# Source text start
According to the oral tradition the cave was first fashioned by maroons out of the side of Olivees Mountain in the 17th century. In a series of local history programmes a contemporary griot, Tamboura Kitwana, from St. Kitts Ministry of Culture, described the site:
“The cave is made of packed earth and rock, with a smoke hole and a door sized opening at the back, and is surrounded by gullies to the east, west and south. There is a path above the cave which leads straight up to the top of the ridge, over Olivees Mountain to Cayon.” Standing in the middle of the rain forest, about eighty feet below the cave, is a plunge bath made of dressed stone, reputed to have been built by Stephen. 


James Stephen was a barrister in St Kitts 1783-1794; according to the oral tradition, he counselled enslaved Africans and free Blacks to pursue their rights. Following a series of prosecutions which aimed to curtail the rights of slaveholders’ use of brutal punishments, he alienated the white community to such a degree that he withdrew to the hills and took refuge in a cave. There, he continued to advise the enslaved workers and wrote reports on conditions, which he sent secretly to the Abolition Committee in London.
# Source text end
## To be done
1. List every place name that appears in the passage on Stephen's cave.
2. Extend the passage on Stephen's cave, picking up after its final sentence.
# Material start
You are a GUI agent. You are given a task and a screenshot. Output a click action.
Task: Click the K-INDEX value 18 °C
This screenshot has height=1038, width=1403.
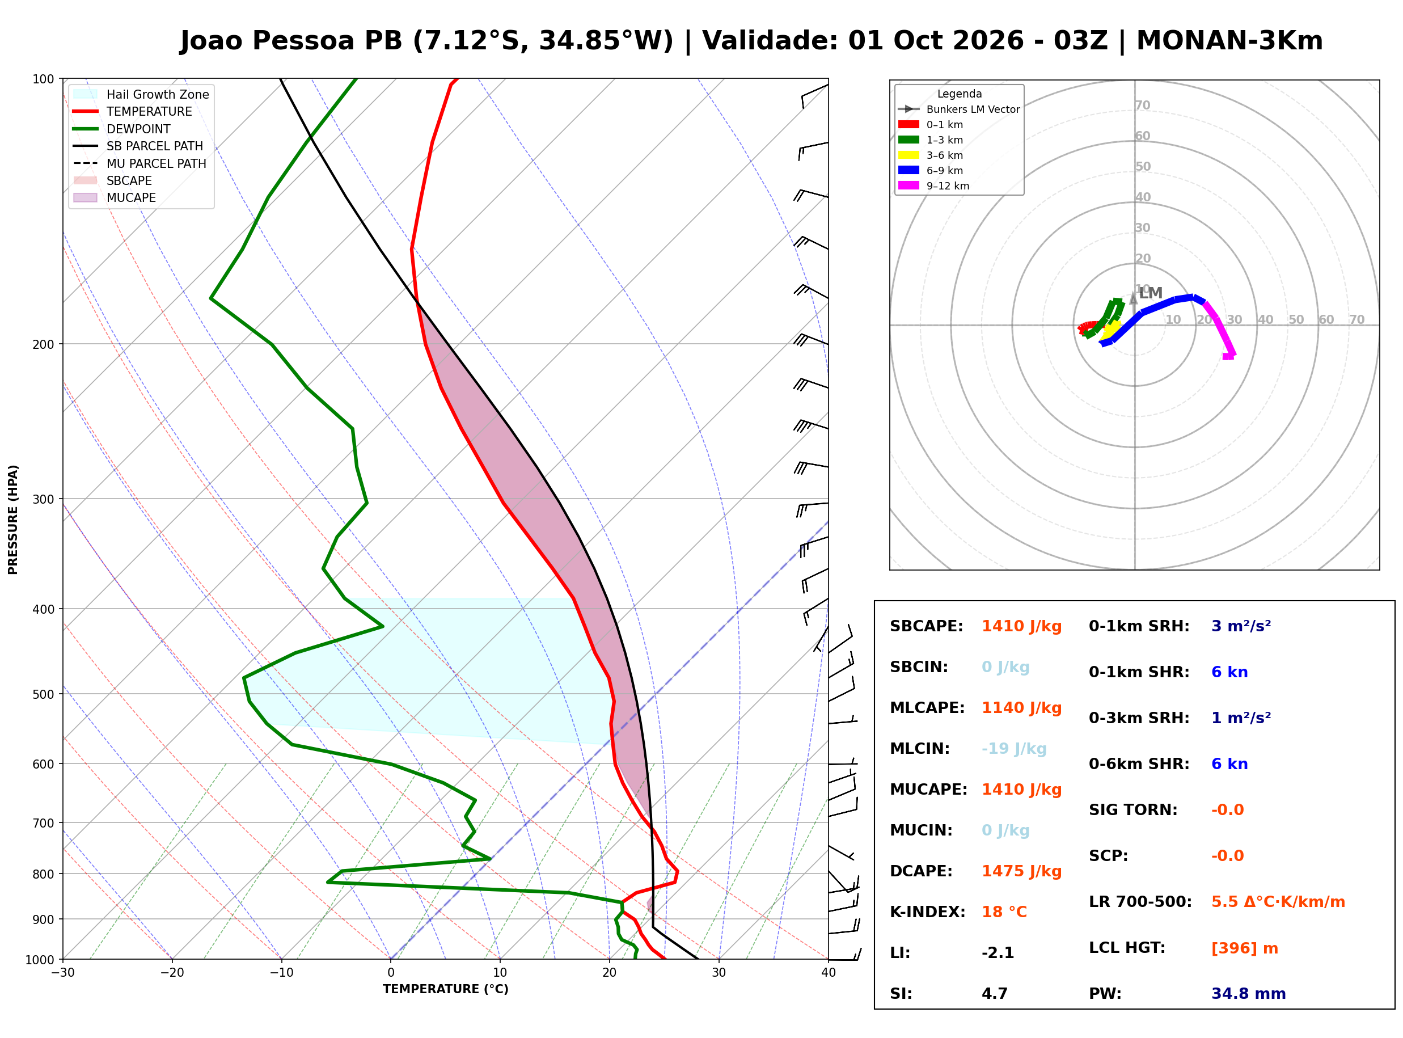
# Material end
## Answers below
1. Olivees Mountain, St. Kitts, Cayon, London

2.
The oral tradition is supported by the evidence of these prosecutions , particularly the celebrated Herbert case: William Herbert, a local merchant, was accused of gross cruelty “upon one Billy, a Negro child of the age of Six Years, [...] that he did gag inhumanely and immoderately, wantonly and cruelly […] beat, wound, bruise and ill-treat the child so that of his life was greatly despaired.” The guilty verdict was without precedent in the English speaking Caribbean and caused bitter recrimination on the island.


Stephen’s visit to England and his meeting with Wilberforce on January 31, 1789 is also recorded: he met Wilberforce in Palace Yard and agreed to report to him.

Stephen returned to England in 1794, supporting the Haiti revolution and too radical for Wilberforce, but he learned to temper his radicalism. It was his strategy that led to the Orders in Council of 1806 which banned the slave trade to Britain’s enemies, making way for the Act abolishing the slave trade altogether in 1807, which he drafted. He spent the rest of his life campaigning for an end to slavery, as an MP from 1808 – 1815, as a founding member of the African Institution and author of a two volume, thousand page study, The Slavery of the British West Indian Colonies Delineated[…]. Stephen’s interpretation of plantation slavery is unique and prescient; he draws from close observation of the system and presents the horrors and excesses of that system, not as exceptions, but as commonplace, and perhaps most chilling, as sanctioned by law. Some of these observations were first reported in this cave, and the story preserved in the oral tradition affords agency to the island of St. Kitts in the achievement of Abolition.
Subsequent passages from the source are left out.